→ Exercise goal:
Return the data given below exactly as it appears.

========

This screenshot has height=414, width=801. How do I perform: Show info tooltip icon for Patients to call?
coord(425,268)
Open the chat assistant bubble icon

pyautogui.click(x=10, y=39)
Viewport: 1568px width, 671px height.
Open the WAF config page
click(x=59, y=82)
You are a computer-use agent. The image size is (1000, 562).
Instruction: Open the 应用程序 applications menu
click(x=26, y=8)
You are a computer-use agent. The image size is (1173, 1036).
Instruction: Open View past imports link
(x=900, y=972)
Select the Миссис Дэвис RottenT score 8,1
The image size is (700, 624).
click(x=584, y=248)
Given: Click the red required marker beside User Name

========

→ Answer for this exercise:
This screenshot has height=414, width=801. How do I perform: Show info tooltip icon for Patients to call?
coord(425,268)
Open the chat assistant bubble icon

pyautogui.click(x=10, y=39)
Viewport: 1568px width, 671px height.
Open the WAF config page
click(x=59, y=82)
You are a computer-use agent. The image size is (1000, 562).
Instruction: Open the 应用程序 applications menu
click(x=26, y=8)
You are a computer-use agent. The image size is (1173, 1036).
Instruction: Open View past imports link
(x=900, y=972)
Select the Миссис Дэвис RottenT score 8,1
The image size is (700, 624).
click(x=584, y=248)
Given: Click the red required marker beside User Name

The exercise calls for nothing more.